Cuando
uno encuentra a Emerson sin demasiados preámbulos, sin que nadie se haya tomado
la tarea de hablarnos de su importancia o sus flaquezas, tiene la vaga
sensación de estar, al mismo tiempo, frente a uno de los más grandes escritores
que sea posible encontrar y de un delirante al que sería fácil aplicarle el
burlón título del bobo del pueblo. Sus libros no están a la venta en las esquinas,
al lado de las últimas novelas de sicarios, ni aparecen reseñados en los
periódicos que suelen ser dueños o socios o amigos de las editoriales. Así que
ya cumplen con un requisito básico de la buena literatura. Pero la historia
parece haberse confabulado para enterrar al bobo de Nueva Inglaterra. Le han
dicho de todo: optimista, monista, trascendentalista.
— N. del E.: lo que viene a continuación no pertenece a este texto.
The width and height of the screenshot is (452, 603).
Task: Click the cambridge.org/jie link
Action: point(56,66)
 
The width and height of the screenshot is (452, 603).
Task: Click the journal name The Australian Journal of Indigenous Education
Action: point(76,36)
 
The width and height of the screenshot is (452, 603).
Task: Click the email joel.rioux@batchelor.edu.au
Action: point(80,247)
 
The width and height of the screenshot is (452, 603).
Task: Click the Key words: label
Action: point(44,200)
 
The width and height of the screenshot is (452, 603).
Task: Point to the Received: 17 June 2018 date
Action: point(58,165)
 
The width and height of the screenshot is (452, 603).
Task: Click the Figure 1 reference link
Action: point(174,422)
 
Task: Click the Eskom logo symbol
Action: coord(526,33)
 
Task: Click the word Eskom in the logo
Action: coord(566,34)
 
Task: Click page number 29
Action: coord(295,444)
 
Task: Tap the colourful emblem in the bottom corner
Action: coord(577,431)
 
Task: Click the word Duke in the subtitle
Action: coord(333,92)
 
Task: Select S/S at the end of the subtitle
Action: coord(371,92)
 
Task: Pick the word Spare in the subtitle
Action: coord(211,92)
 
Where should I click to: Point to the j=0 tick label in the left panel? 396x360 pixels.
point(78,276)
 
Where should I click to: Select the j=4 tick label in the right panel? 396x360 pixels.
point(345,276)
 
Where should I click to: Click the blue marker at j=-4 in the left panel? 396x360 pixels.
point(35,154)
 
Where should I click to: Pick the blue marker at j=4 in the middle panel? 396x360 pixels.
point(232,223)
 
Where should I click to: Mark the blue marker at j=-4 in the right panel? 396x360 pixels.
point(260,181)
Su nombre quedó perdido
detrás de grandes nombres en las letras norteamericanas del siglo diecinueve:
Poe, Hawthorne, Melville; algunos de ellos lo miraban con desprecio. Ha
recibido elogios de autores, como Nietzsche, a los que su obra había destruido
por anticipado. Hasta sus discípulos directos, como Withman y Thoreau, fallan
al reconocerle los méritos a su maestro y se refieren a él como a un pobre
loquito embriagado de obviedades.
Resulta
comprensible que la obra de Emerson se haya perdido en los laberintos del
tiempo. Sus ideas son como el brindis que alguien hace al comienzo de una
fiesta, minutos antes de que empiece una balacera. ¿Quién diablos se va a
acordar de que había un brindis cuando empezó la tragedia? En este caso la
tragedia fue ese desfile de sabihondos que se encargó de convencernos de que
somos poca cosa: Darwin diciéndonos miquitos, Freud comparando el milagro del
pensamiento con una tubería aherrumbrada, Nietzsche matando a un Dios que ya
estaba muerto… todos empeñados en convencernos de que somos basuritas,
accidentes de la nada, que el alma es una superstición, que da lo mismo lo que
hagamos o dejemos de hacer; abonando de paso el terreno para toda clase de
atrocidades.
Si
fuera necesario definir a Emerson con una sola palabra, pienso que esa palabra
sería “inconformidad”. La inconformidad está en el centro de “Self-Reliance”,
uno de sus ensayos más encendidos, ese llamado a que cada uno de nosotros se
sostenga en sus propios pies, de cara al mundo, sin buscar el amparo de
instituciones, de turbas o de dogmas. Quizá porque ya olía en el ambiente el
triunfo del desaliento, Emerson decidió rebelarse contra todos los poderes
empeñados en destruir la grandeza del ser humano. Todos sus elogios tienen un
“pero” rebelde, creativo, dinámico. La historia es importante, “pero” está en
pañales, porque aún no hemos aprendido a escribir la épica del alma. La amistad
y el amor son maravillosos, “pero” es mejor quedarse uno solo. Los libros son
muy buenos, “pero” es mejor vivir que leer. La filosofía ha logrado prodigios
descomunales, “pero” lo que nos queda por entender es infinitamente más grande.
“Nada grandioso se ha conseguido sin la participación del entusiasmo”, “pero”
la sabiduría verdadera consiste en aprender a abandonarse a ese espíritu
universal que todo lo ordena. El mérito de Emerson consiste en conciliar esas
aparentes contradicciones por medio de reveladoras paradojas.
Cuando
un lector consigue mirar a través del enturbia-miento de los ismos y el
descrédito, y consigue leer a Ralph Waldo como si acabara de comprarlo en la
esquina, los efectos de su lectura pueden ser intoxicantes. Quizá debería considerarse
la prohibición de las dosis personales de Emerson, pues su lectura puede
abrirle los ojos a cual-quiera. Y no conviene que la gente sepa que, en lugar
de pobres diablos sometidos a los vaivenes del tiempo, son seres bendecidos que
contienen en sí mismos toda la aventura humana. No es fácil abusar de quienes
saben que en su mente están todas las ideas de los grandes filósofos y que los
grandes escritores se siguen expresando por medio de sus manos.